- Opening Delimiter -

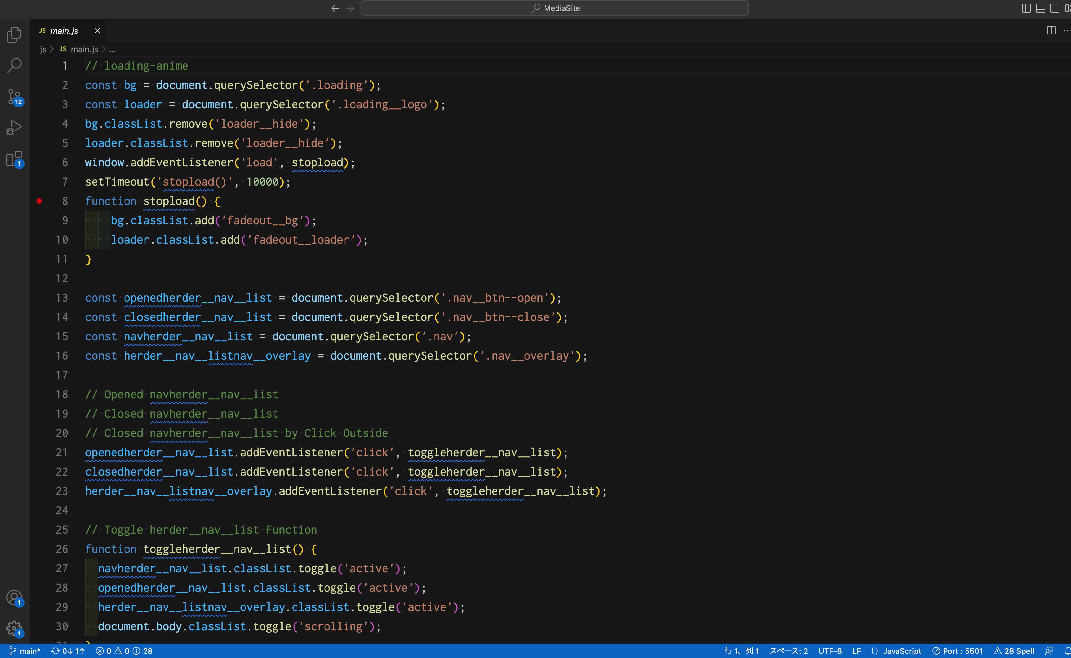Select the back navigation arrow button
1071x658 pixels.
tap(335, 8)
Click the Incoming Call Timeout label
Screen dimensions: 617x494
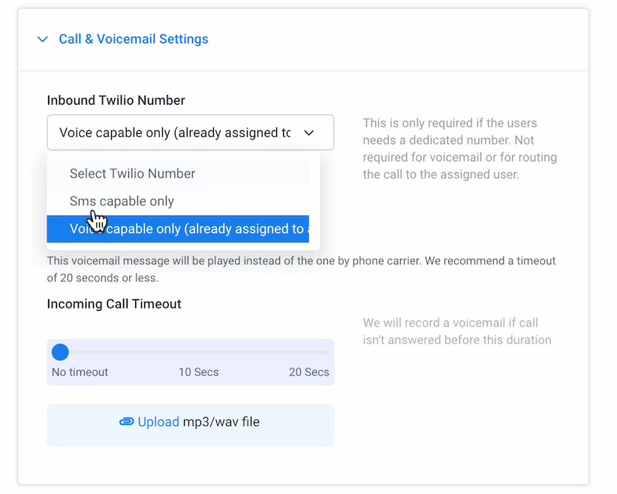(114, 304)
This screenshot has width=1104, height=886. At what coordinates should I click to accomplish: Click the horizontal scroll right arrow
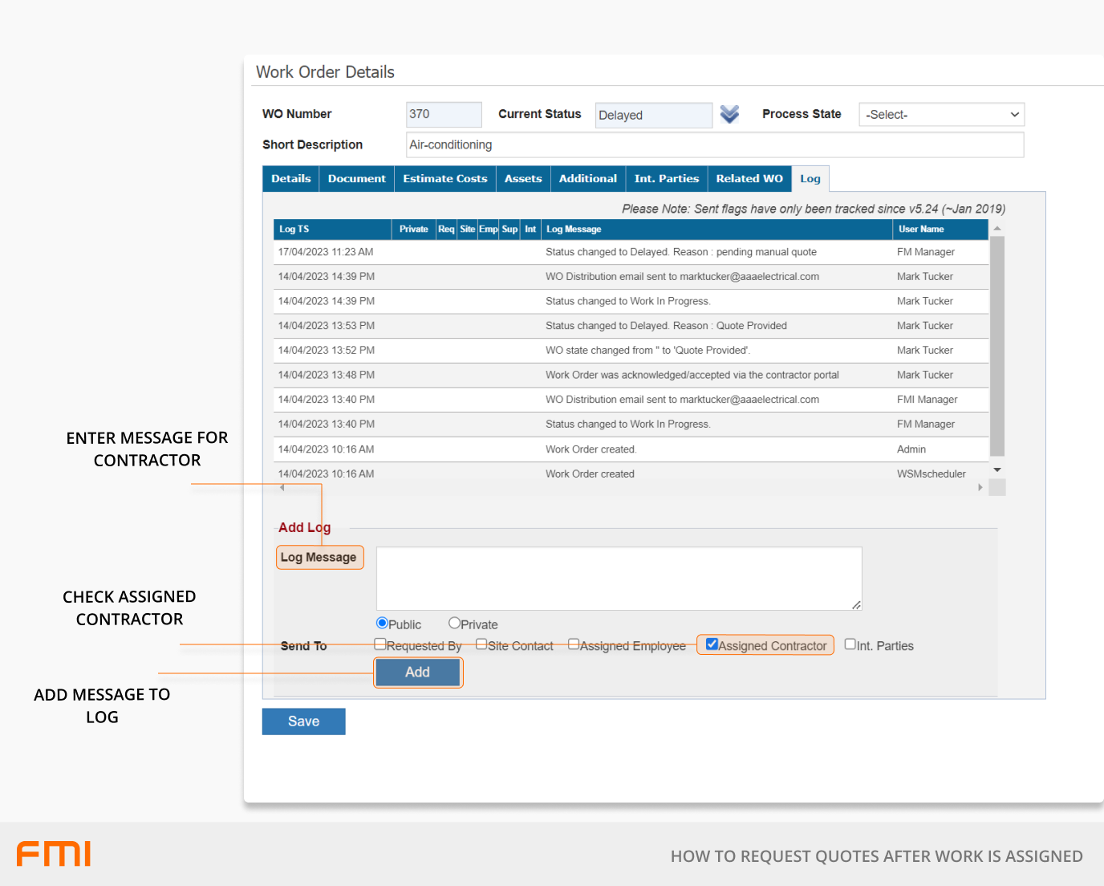(980, 487)
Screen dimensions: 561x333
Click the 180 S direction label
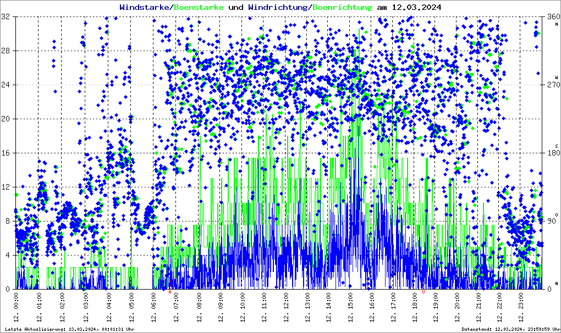(x=553, y=153)
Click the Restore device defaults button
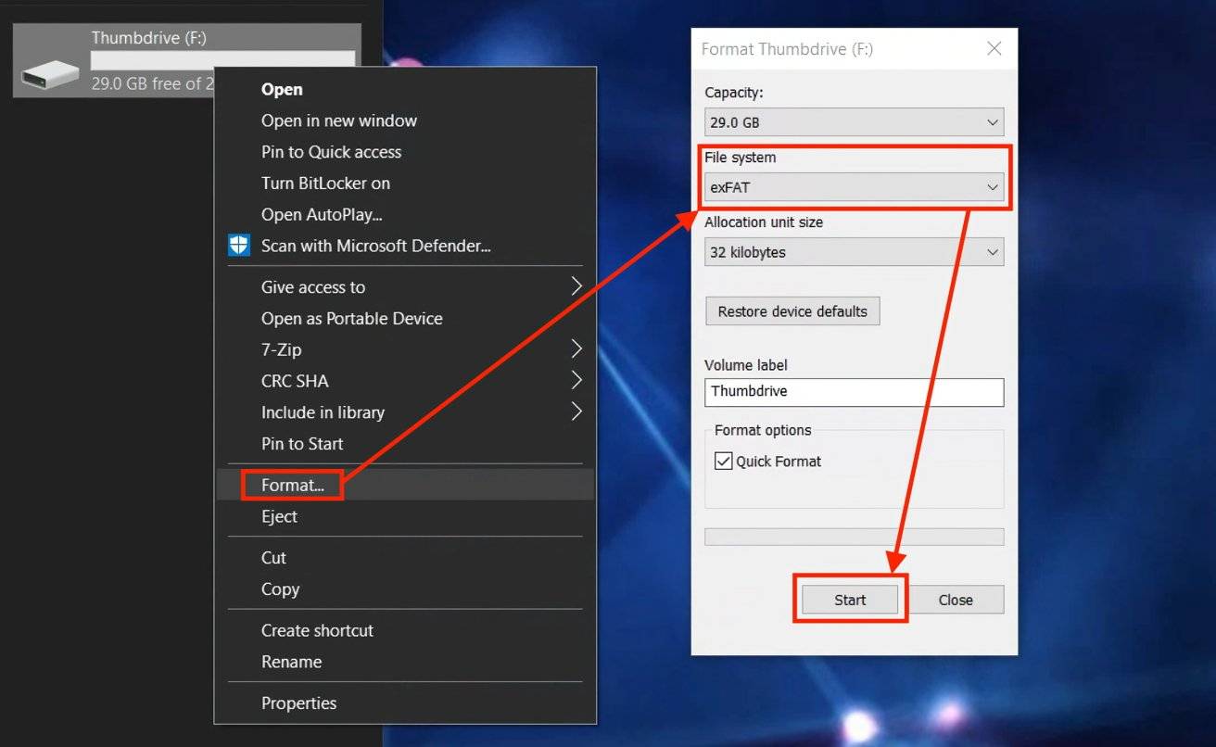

- Closing Delimiter -

What is needed: Only the lines from the one holding "Click the 180 S direction label" through the end of the data are to be printed, exactly as they stand and with no pictures.

Response:
Click the 180 S direction label
(x=553, y=153)
Click the Restore device defaults button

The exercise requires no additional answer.